**OBJECTIVE**
Present every one of the following rows as a numbered list, leaving out any blank lines.

**INPUT DATA**
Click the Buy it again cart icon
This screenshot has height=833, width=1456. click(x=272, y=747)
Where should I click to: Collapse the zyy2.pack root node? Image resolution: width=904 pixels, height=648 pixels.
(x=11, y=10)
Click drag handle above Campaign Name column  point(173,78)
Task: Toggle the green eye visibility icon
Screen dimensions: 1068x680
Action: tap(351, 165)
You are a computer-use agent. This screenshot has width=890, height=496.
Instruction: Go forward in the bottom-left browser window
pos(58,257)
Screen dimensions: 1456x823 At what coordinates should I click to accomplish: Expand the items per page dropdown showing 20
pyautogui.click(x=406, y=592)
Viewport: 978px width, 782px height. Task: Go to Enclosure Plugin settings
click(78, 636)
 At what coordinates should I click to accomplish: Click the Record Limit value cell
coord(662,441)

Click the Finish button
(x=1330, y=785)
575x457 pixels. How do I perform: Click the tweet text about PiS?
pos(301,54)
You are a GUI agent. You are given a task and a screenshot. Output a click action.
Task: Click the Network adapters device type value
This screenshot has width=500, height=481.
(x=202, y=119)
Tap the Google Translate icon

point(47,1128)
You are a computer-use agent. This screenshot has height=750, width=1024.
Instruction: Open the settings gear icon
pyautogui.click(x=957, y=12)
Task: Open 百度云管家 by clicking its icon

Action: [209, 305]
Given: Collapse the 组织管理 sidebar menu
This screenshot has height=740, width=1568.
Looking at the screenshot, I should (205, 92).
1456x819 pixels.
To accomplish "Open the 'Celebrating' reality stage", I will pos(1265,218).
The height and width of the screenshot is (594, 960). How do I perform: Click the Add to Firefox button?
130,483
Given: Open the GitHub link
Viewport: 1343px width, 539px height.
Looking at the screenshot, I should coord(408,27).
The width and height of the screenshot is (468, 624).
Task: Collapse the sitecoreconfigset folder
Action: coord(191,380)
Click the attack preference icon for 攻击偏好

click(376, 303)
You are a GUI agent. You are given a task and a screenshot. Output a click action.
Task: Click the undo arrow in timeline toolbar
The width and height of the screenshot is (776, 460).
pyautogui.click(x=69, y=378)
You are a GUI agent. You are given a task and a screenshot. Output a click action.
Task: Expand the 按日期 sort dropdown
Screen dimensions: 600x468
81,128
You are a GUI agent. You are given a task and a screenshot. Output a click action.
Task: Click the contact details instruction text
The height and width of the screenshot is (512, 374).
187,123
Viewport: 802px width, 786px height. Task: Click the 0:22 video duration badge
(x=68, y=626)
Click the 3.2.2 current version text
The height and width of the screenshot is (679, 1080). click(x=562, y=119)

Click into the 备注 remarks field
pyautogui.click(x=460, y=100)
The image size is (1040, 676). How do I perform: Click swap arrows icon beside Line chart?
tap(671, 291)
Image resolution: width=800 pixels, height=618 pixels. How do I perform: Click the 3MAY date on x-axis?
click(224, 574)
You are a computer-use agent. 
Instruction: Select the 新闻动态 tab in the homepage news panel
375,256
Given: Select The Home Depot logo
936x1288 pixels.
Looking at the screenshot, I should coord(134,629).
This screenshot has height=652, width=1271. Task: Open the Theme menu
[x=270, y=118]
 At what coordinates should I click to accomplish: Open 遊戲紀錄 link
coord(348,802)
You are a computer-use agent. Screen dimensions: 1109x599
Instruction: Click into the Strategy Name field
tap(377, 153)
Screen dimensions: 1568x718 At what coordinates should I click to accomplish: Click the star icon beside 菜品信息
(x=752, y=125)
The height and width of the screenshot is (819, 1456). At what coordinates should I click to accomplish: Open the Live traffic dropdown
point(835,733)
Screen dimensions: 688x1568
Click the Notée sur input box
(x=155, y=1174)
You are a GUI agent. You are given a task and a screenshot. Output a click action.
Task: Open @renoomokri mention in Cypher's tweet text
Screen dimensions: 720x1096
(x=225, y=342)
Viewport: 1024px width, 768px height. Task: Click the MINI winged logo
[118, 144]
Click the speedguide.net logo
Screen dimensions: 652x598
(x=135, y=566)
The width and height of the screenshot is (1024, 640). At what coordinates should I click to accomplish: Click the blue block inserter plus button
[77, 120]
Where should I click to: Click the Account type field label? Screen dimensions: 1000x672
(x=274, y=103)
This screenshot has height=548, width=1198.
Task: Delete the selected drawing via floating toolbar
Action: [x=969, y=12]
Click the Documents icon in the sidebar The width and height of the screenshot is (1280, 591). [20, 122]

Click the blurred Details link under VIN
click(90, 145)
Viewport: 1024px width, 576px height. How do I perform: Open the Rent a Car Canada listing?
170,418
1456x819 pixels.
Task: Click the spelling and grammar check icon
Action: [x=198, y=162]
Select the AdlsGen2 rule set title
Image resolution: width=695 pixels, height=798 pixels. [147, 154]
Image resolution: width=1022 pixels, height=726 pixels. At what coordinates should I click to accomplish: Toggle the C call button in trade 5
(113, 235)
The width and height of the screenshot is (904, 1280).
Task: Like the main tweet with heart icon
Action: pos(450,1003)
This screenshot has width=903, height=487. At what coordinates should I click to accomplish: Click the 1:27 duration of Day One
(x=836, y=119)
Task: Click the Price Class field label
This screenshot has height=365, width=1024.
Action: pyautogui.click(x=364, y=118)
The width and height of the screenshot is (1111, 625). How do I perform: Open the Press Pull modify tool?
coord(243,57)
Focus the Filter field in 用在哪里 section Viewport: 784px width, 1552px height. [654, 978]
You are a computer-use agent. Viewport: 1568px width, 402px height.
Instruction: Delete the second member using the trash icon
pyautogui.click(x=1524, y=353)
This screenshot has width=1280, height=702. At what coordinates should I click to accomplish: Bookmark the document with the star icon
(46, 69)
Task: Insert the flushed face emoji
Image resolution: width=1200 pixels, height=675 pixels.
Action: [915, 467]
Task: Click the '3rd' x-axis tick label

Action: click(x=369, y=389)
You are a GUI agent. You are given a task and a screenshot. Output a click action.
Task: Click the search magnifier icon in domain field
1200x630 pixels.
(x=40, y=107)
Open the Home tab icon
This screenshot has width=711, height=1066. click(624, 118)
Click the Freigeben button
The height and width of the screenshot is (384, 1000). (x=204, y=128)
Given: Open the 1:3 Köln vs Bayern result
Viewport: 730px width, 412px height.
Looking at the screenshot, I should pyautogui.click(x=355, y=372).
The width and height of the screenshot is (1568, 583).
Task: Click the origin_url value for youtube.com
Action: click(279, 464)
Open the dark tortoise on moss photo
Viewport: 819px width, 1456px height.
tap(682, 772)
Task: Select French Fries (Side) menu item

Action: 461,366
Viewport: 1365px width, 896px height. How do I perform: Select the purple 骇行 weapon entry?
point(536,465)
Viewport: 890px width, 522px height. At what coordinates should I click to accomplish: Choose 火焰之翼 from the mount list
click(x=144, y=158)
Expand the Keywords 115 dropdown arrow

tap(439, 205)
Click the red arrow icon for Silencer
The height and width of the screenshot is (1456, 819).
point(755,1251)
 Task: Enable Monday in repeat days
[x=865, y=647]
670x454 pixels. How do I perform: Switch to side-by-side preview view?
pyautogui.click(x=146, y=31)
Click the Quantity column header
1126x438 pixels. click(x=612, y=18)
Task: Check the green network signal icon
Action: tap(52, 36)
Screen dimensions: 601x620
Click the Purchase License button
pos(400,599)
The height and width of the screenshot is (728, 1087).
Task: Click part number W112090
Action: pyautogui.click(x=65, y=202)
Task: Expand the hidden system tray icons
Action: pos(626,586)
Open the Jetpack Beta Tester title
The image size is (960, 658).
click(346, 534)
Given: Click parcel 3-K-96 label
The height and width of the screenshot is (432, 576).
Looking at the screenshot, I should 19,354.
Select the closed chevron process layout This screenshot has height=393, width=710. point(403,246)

**RESULT OF THE TASK**
1. Click the Buy it again cart icon
2. This screenshot has height=833, width=1456. click(x=272, y=747)
3. Where should I click to: Collapse the zyy2.pack root node? Image resolution: width=904 pixels, height=648 pixels.
4. (x=11, y=10)
5. Click drag handle above Campaign Name column  point(173,78)
6. Task: Toggle the green eye visibility icon
7. Screen dimensions: 1068x680
8. Action: tap(351, 165)
9. You are a computer-use agent. This screenshot has width=890, height=496.
10. Instruction: Go forward in the bottom-left browser window
11. pos(58,257)
12. Screen dimensions: 1456x823 At what coordinates should I click to accomplish: Expand the items per page dropdown showing 20
13. pyautogui.click(x=406, y=592)
14. Viewport: 978px width, 782px height. Task: Go to Enclosure Plugin settings
15. click(78, 636)
16.  At what coordinates should I click to accomplish: Click the Record Limit value cell
17. coord(662,441)
18. Click the Finish button
19. (x=1330, y=785)
20. 575x457 pixels. How do I perform: Click the tweet text about PiS?
21. pos(301,54)
22. You are a GUI agent. You are given a task and a screenshot. Output a click action.
23. Task: Click the Network adapters device type value
24. This screenshot has width=500, height=481.
25. (x=202, y=119)
26. Tap the Google Translate icon
27. point(47,1128)
28. You are a computer-use agent. This screenshot has height=750, width=1024.
29. Instruction: Open the settings gear icon
30. pyautogui.click(x=957, y=12)
31. Task: Open 百度云管家 by clicking its icon
32. Action: [209, 305]
33. Given: Collapse the 组织管理 sidebar menu
34. This screenshot has height=740, width=1568.
35. Looking at the screenshot, I should (205, 92).
36. 1456x819 pixels.
37. To accomplish "Open the 'Celebrating' reality stage", I will pos(1265,218).
38. The height and width of the screenshot is (594, 960). How do I perform: Click the Add to Firefox button?
39. 130,483
40. Given: Open the GitHub link
41. Viewport: 1343px width, 539px height.
42. Looking at the screenshot, I should coord(408,27).
43. The width and height of the screenshot is (468, 624).
44. Task: Collapse the sitecoreconfigset folder
45. Action: coord(191,380)
46. Click the attack preference icon for 攻击偏好
47. click(376, 303)
48. You are a GUI agent. You are given a task and a screenshot. Output a click action.
49. Task: Click the undo arrow in timeline toolbar
50. The width and height of the screenshot is (776, 460).
51. pyautogui.click(x=69, y=378)
52. You are a GUI agent. You are given a task and a screenshot. Output a click action.
53. Task: Expand the 按日期 sort dropdown
54. Screen dimensions: 600x468
55. 81,128
56. You are a GUI agent. You are given a task and a screenshot. Output a click action.
57. Task: Click the contact details instruction text
58. The height and width of the screenshot is (512, 374).
59. 187,123
60. Viewport: 802px width, 786px height. Task: Click the 0:22 video duration badge
61. (x=68, y=626)
62. Click the 3.2.2 current version text
63. The height and width of the screenshot is (679, 1080). click(x=562, y=119)
64. Click into the 备注 remarks field
65. pyautogui.click(x=460, y=100)
66. The image size is (1040, 676). How do I perform: Click swap arrows icon beside Line chart?
67. tap(671, 291)
68. Image resolution: width=800 pixels, height=618 pixels. How do I perform: Click the 3MAY date on x-axis?
69. click(224, 574)
70. You are a computer-use agent. 
71. Instruction: Select the 新闻动态 tab in the homepage news panel
72. 375,256
73. Given: Select The Home Depot logo
74. 936x1288 pixels.
75. Looking at the screenshot, I should coord(134,629).
76. This screenshot has height=652, width=1271. Task: Open the Theme menu
77. [x=270, y=118]
78.  At what coordinates should I click to accomplish: Open 遊戲紀錄 link
79. coord(348,802)
80. You are a computer-use agent. Screen dimensions: 1109x599
81. Instruction: Click into the Strategy Name field
82. tap(377, 153)
83. Screen dimensions: 1568x718 At what coordinates should I click to accomplish: Click the star icon beside 菜品信息
84. (x=752, y=125)
85. The height and width of the screenshot is (819, 1456). At what coordinates should I click to accomplish: Open the Live traffic dropdown
86. point(835,733)
87. Screen dimensions: 688x1568
88. Click the Notée sur input box
89. (x=155, y=1174)
90. You are a GUI agent. You are given a task and a screenshot. Output a click action.
91. Task: Open @renoomokri mention in Cypher's tweet text
92. Screen dimensions: 720x1096
93. (x=225, y=342)
94. Viewport: 1024px width, 768px height. Task: Click the MINI winged logo
95. [118, 144]
96. Click the speedguide.net logo
97. Screen dimensions: 652x598
98. (x=135, y=566)
99. The width and height of the screenshot is (1024, 640). At what coordinates should I click to accomplish: Click the blue block inserter plus button
100. [77, 120]
101. Where should I click to: Click the Account type field label? Screen dimensions: 1000x672
102. (x=274, y=103)
103. This screenshot has height=548, width=1198.
104. Task: Delete the selected drawing via floating toolbar
105. Action: [x=969, y=12]
106. Click the Documents icon in the sidebar The width and height of the screenshot is (1280, 591). [20, 122]
107. Click the blurred Details link under VIN
108. click(90, 145)
109. Viewport: 1024px width, 576px height. How do I perform: Open the Rent a Car Canada listing?
110. 170,418
111. 1456x819 pixels.
112. Task: Click the spelling and grammar check icon
113. Action: [x=198, y=162]
114. Select the AdlsGen2 rule set title
115. Image resolution: width=695 pixels, height=798 pixels. [147, 154]
116. Image resolution: width=1022 pixels, height=726 pixels. At what coordinates should I click to accomplish: Toggle the C call button in trade 5
117. (113, 235)
118. The width and height of the screenshot is (904, 1280).
119. Task: Like the main tweet with heart icon
120. Action: pos(450,1003)
121. This screenshot has width=903, height=487. At what coordinates should I click to accomplish: Click the 1:27 duration of Day One
122. (x=836, y=119)
123. Task: Click the Price Class field label
124. This screenshot has height=365, width=1024.
125. Action: pyautogui.click(x=364, y=118)
126. The width and height of the screenshot is (1111, 625). How do I perform: Open the Press Pull modify tool?
127. coord(243,57)
128. Focus the Filter field in 用在哪里 section Viewport: 784px width, 1552px height. [654, 978]
129. You are a computer-use agent. Viewport: 1568px width, 402px height.
130. Instruction: Delete the second member using the trash icon
131. pyautogui.click(x=1524, y=353)
132. This screenshot has width=1280, height=702. At what coordinates should I click to accomplish: Bookmark the document with the star icon
133. (46, 69)
134. Task: Insert the flushed face emoji
135. Image resolution: width=1200 pixels, height=675 pixels.
136. Action: [915, 467]
137. Task: Click the '3rd' x-axis tick label
138. Action: click(x=369, y=389)
139. You are a GUI agent. You are given a task and a screenshot. Output a click action.
140. Task: Click the search magnifier icon in domain field
141. 1200x630 pixels.
142. (x=40, y=107)
143. Open the Home tab icon
144. This screenshot has width=711, height=1066. click(624, 118)
145. Click the Freigeben button
146. The height and width of the screenshot is (384, 1000). (x=204, y=128)
147. Given: Open the 1:3 Köln vs Bayern result
148. Viewport: 730px width, 412px height.
149. Looking at the screenshot, I should pyautogui.click(x=355, y=372).
150. The width and height of the screenshot is (1568, 583).
151. Task: Click the origin_url value for youtube.com
152. Action: click(279, 464)
153. Open the dark tortoise on moss photo
154. Viewport: 819px width, 1456px height.
155. tap(682, 772)
156. Task: Select French Fries (Side) menu item
157. Action: 461,366
158. Viewport: 1365px width, 896px height. How do I perform: Select the purple 骇行 weapon entry?
159. point(536,465)
160. Viewport: 890px width, 522px height. At what coordinates should I click to accomplish: Choose 火焰之翼 from the mount list
161. click(x=144, y=158)
162. Expand the Keywords 115 dropdown arrow
163. tap(439, 205)
164. Click the red arrow icon for Silencer
165. The height and width of the screenshot is (1456, 819).
166. point(755,1251)
167.  Task: Enable Monday in repeat days
168. [x=865, y=647]
169. 670x454 pixels. How do I perform: Switch to side-by-side preview view?
170. pyautogui.click(x=146, y=31)
171. Click the Quantity column header
172. 1126x438 pixels. click(x=612, y=18)
173. Task: Check the green network signal icon
174. Action: tap(52, 36)
175. Screen dimensions: 601x620
176. Click the Purchase License button
177. pos(400,599)
178. The height and width of the screenshot is (728, 1087).
179. Task: Click part number W112090
180. Action: pyautogui.click(x=65, y=202)
181. Task: Expand the hidden system tray icons
182. Action: pos(626,586)
183. Open the Jetpack Beta Tester title
184. The image size is (960, 658).
185. click(346, 534)
186. Given: Click parcel 3-K-96 label
187. The height and width of the screenshot is (432, 576).
188. Looking at the screenshot, I should 19,354.
189. Select the closed chevron process layout This screenshot has height=393, width=710. point(403,246)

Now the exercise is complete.